- Why have an emergency fund?
- How much?
- How to get there
Why have an emergency fund?
It’s a sefety net for those unexpected events in life that we don’t have money already budgeted for. It’s an account set aside from your regular budget to cover big expenses that you weren’t planning on paying.
Mitchells have had to use their 3-6 month emergency fund three different times. Once when Dave was working for a small start up company and the company didn’t have enough money to pay their employees for awhile. Another time Dave was working for his family’s business and again they were not receiving enough money to pay the family mambers in the business, and a third time Dave was without a job.
As soon as the Mitchells had a regular income again their first priority was building that emergency fund back up.
How much do you need?
There are two different kinds: short term emergency fund and long term emergency fund.
Short term emergency fund should be around $1,000. This helps you avoid going into debt for necessary but unexpected events.
This could cover expenses such as an unexpected car repair, a plane ticket to a family member’s funeral, or unexpected medical bills.
Long term emergency funds should be 3-6 months of your living expenses. It could be more or less depending on your circumstances.
These funds provide peace of mind. It supports the idea of “If you are prepared, you need not fear.”
How do you get these funds built up?
According to Dave Ramsey’s Financial Peace University, the first three steps are to:
Get $1000 saved up
Build up you 3-6 month emergency fund
To build that up, look at your spending and see what is a need and what is a want. Try to slim down the expenses that are just wants.
Start selling stuff. Look around your house and see what you could sell at a yard sale, Craigslist, local classifieds, indoor yard sale sites. All that money goes towards paying off debt and building up that emergency fund.
Look for more ways to bring in income. Get a second job like selling pizzas, drive for Uber, work from home, freelance jobs.
Websites that can help find jobs include Cragislist, HireMe.com, and upwork,com.

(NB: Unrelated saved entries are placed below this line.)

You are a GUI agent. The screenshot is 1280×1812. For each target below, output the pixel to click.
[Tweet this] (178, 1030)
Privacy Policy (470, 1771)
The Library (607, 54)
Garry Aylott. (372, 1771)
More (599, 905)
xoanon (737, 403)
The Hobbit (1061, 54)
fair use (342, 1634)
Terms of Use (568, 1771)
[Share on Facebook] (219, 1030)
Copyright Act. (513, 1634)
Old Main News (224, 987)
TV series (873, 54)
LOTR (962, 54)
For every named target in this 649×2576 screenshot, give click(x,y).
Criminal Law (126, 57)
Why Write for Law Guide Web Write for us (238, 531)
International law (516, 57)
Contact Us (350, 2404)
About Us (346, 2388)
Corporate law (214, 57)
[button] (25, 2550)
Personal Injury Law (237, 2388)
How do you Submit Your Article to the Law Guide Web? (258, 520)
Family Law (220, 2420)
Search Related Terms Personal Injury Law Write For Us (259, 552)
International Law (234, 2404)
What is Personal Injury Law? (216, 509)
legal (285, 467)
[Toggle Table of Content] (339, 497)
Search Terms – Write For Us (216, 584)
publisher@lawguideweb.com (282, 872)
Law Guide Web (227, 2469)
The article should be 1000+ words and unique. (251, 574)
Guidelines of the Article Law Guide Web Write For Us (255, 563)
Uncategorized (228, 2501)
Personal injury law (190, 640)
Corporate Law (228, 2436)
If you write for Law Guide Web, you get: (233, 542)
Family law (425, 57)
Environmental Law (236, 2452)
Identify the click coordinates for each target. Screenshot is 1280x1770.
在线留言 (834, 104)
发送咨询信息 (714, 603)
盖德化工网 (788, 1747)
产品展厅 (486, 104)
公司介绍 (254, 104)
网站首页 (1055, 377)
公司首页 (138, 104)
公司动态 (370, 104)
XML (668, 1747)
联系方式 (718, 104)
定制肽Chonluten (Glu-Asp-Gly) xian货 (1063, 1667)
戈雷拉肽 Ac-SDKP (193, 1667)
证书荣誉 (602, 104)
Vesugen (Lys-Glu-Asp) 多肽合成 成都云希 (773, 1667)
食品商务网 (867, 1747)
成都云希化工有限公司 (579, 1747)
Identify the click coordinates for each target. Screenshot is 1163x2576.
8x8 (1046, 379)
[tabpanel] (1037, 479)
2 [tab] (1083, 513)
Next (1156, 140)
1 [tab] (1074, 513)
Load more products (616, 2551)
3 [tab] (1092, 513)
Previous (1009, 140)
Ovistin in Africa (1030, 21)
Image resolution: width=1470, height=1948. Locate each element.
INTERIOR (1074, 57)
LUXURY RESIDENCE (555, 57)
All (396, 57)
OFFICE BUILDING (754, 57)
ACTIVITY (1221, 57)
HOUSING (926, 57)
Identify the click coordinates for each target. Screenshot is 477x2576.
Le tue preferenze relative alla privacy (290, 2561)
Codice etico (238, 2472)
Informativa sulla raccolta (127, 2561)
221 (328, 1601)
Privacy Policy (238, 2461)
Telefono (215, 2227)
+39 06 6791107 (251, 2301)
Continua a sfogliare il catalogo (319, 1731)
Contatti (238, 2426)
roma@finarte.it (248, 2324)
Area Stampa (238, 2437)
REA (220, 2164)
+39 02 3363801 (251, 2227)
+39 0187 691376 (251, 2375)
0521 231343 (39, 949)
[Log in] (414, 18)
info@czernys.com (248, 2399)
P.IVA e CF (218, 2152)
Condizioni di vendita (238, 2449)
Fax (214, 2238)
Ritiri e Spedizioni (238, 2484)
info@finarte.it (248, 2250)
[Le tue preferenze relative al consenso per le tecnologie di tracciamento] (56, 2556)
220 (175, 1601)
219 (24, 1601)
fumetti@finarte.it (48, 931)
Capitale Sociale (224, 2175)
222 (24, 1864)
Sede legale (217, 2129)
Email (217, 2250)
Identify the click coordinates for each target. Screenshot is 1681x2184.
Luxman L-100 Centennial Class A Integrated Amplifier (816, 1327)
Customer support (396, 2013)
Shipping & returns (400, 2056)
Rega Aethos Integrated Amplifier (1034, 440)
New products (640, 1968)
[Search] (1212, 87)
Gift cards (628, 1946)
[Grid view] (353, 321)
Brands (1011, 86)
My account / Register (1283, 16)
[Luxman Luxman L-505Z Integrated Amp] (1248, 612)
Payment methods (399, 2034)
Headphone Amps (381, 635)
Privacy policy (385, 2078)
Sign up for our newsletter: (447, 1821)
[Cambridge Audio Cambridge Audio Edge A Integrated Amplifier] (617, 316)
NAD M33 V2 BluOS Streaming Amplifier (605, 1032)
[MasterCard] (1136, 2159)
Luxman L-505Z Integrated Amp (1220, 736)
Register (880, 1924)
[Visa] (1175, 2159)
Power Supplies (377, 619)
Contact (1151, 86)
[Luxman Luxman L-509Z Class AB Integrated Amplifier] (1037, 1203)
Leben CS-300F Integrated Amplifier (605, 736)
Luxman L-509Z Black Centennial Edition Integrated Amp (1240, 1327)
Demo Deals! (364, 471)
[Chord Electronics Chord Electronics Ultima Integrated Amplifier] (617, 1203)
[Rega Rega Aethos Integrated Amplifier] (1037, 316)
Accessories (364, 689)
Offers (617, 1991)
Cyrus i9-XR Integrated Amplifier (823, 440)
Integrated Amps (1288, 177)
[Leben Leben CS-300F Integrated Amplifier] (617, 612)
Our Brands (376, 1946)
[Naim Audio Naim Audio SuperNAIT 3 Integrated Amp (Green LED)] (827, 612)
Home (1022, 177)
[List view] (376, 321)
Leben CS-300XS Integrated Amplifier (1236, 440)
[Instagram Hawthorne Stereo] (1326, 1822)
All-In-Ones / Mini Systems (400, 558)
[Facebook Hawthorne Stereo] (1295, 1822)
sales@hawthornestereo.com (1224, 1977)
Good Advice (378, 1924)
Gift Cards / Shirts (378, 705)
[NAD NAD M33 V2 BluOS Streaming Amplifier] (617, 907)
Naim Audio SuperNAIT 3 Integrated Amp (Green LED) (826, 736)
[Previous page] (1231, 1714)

If you can sell products you produce, look for websites like Etsy to sell crafts or Gumroad to sell your writing. Stay-at-home moms can watch other kids, do book keeping for a business, or run a preschool.
Look at your talents and see what you can do to earn a little bit more money.
Mitchells want to stress how they have been blessed by having this fund in place and the peace of mind it gave them when faced without an income. They never planned to be in a situation where they needed it, but they were always glad they had it when they needed it.
Several years ago Mitchells had quite a bit of debt, but after taking Dave Ramsey’s class, they buckled down and paid off all their debt and built up their emergency fund. Shortly after they had to use it. They talk about the peace of mind they felt heading into those months of no income having no debt but having a cushion of money to live off of. That peace was much different compared to the fear and uncertainty they would have felt going into that same situation with lots of debt and no extra money.
Their emergency fund has been a blessing.